■ WYODRĘBNIONY TEKST ■
<<<<

W Wielkiej Brytanii przeprowadzono badanie, w którym rodzice mieli określić, czy ich dzieci mają problem z nadmierną masą ciała. 31 proc rodziców oszacowało wagę swoich pociech na niższą, niż była w rzeczywistości. Podobne wyniki uzyskali badacze ze Stanów Zjednoczonych, tam 50 proc rodziców nie zdaje sobie sprawy z nadwagi lub otyłości swoich dzieci. Szczególnie problem ten dotyczy opiekunów 2-5-latków.

>>>>

■ TREŚĆ ZADAŃ ■
1. Oceń, czy stwierdzenia (a), (b) i (c) zgadzają się z tekstem o wadze dzieci, odpowiadając przy każdym „tak” lub „nie” i przytaczając dosłownie rozstrzygające słowa tekstu. (a) W badaniu brytyjskim 31 proc. rodziców zaniżyło wagę swoich dzieci. (b) W Stanach Zjednoczonych z nadwagi lub otyłości dzieci nie zdaje sobie sprawy mniej niż połowa rodziców. (c) Problem dotyczy szczególnie opiekunów nastolatków.
2. Proszę wypisać wszystkie liczby zapisane cyframi w tekście o wadze dzieci.
3. Przepisz fragment tekstu o wadze dzieci, który zaczyna się od słów zawierających "W Wielkiej Brytanii", a kończy na "dotyczy opiekunów 2-5-latków.", zamieniając "badanie" na "sondaż".
Rekordy zamieszczone dalej pochodzą z innego źródła.

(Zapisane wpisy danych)
<<<<

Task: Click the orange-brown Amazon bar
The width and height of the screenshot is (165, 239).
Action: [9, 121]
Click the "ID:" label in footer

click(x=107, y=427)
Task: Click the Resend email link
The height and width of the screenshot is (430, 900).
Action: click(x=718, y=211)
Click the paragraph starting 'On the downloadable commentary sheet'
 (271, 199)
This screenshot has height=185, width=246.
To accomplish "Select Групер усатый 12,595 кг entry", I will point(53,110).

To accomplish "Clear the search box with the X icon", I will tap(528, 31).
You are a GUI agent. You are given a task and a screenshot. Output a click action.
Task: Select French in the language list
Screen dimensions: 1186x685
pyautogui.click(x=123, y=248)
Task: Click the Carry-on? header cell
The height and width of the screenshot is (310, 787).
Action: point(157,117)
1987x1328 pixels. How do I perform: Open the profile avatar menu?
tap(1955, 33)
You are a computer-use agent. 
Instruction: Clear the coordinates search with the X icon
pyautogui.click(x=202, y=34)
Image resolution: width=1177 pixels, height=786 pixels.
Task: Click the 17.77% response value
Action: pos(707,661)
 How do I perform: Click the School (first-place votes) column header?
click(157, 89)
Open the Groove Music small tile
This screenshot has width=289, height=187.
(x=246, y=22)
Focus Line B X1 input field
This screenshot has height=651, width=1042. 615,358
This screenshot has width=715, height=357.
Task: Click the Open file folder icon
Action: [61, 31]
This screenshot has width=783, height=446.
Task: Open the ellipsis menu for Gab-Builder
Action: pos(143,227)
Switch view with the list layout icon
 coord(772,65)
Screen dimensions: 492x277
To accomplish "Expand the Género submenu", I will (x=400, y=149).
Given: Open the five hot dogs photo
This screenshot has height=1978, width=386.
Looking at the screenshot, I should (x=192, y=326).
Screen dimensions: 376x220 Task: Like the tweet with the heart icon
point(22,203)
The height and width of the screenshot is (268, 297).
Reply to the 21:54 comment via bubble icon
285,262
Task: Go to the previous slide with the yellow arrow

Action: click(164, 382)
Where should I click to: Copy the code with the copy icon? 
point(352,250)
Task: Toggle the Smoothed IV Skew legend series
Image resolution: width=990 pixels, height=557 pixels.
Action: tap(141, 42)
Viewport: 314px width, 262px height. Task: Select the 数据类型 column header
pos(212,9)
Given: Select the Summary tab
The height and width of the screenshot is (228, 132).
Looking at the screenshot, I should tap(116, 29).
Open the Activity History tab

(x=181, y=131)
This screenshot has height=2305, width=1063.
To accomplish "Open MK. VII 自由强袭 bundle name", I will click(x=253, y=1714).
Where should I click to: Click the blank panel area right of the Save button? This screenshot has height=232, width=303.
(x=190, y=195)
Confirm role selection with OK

>>>>

■ WYNIKI ĆWICZENIA ■
1.
(a) Tak: „31 proc rodziców oszacowało wagę swoich pociech na niższą, niż była w rzeczywistości”.
(b) Nie: „tam 50 proc rodziców nie zdaje sobie sprawy z nadwagi lub otyłości swoich dzieci”.
(c) Nie: „Szczególnie problem ten dotyczy opiekunów 2-5-latków”.

2. 31, 50, 2, 5

3.
W Wielkiej Brytanii przeprowadzono sondaż, w którym rodzice mieli określić, czy ich dzieci mają problem z nadmierną masą ciała. 31 proc rodziców oszacowało wagę swoich pociech na niższą, niż była w rzeczywistości. Podobne wyniki uzyskali badacze ze Stanów Zjednoczonych, tam 50 proc rodziców nie zdaje sobie sprawy z nadwagi lub otyłości swoich dzieci. Szczególnie problem ten dotyczy opiekunów 2-5-latków.